**What is expected**: Each line in the records below, from the one that contains "Task: Click the monitor icon in the sidebar" to the one that contains "Screen dimensions: 1737x899", should be reproduced exactly, the first and last included.

**Material to process**:

'''

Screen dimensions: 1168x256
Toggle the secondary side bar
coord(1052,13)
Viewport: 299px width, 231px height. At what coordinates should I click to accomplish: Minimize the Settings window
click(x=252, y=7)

'''
'''

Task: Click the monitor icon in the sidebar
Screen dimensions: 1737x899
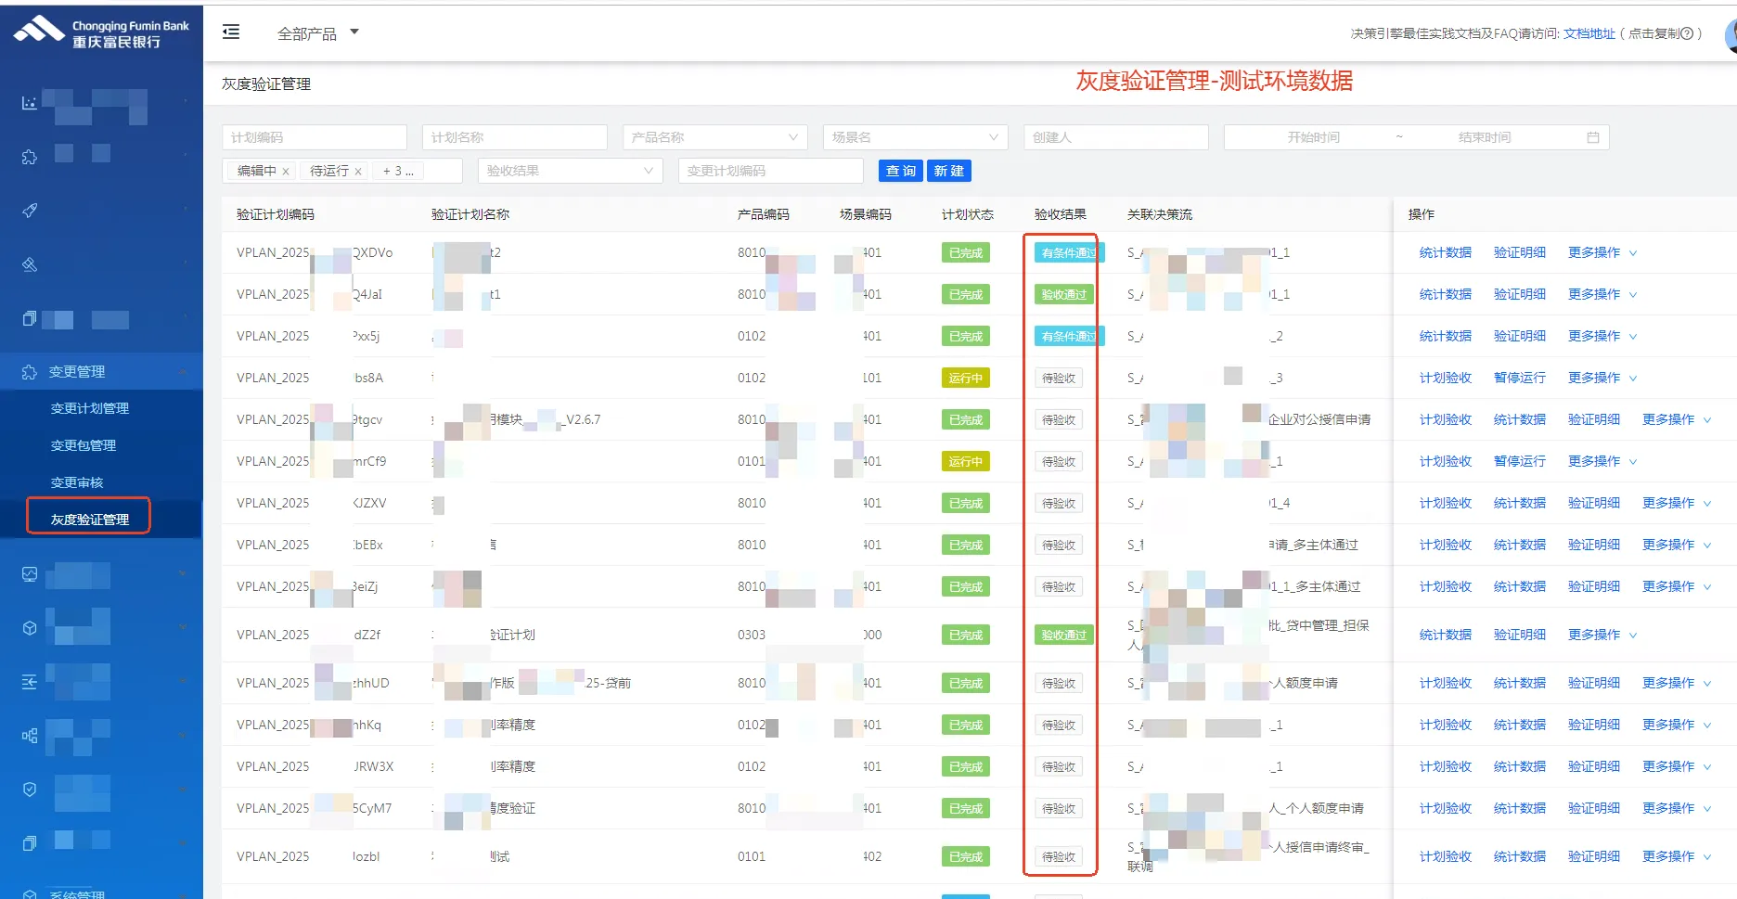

'''
'''

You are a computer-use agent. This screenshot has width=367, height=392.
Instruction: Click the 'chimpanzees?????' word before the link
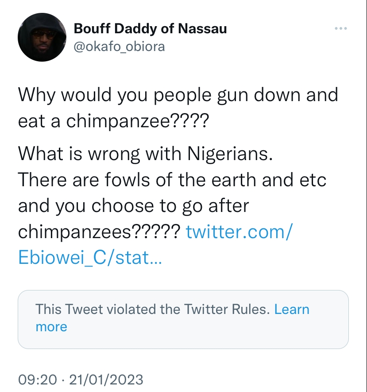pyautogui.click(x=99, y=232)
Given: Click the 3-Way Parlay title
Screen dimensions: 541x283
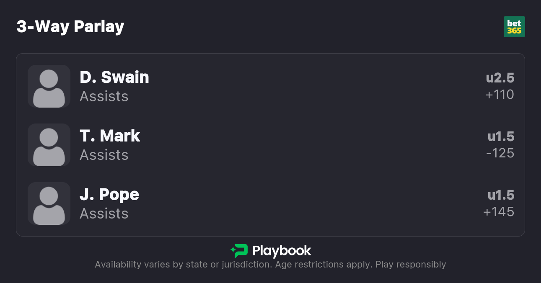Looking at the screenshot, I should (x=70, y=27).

'''

**Task output**:
Task: Click the monitor icon in the sidebar
Screen dimensions: 1737x899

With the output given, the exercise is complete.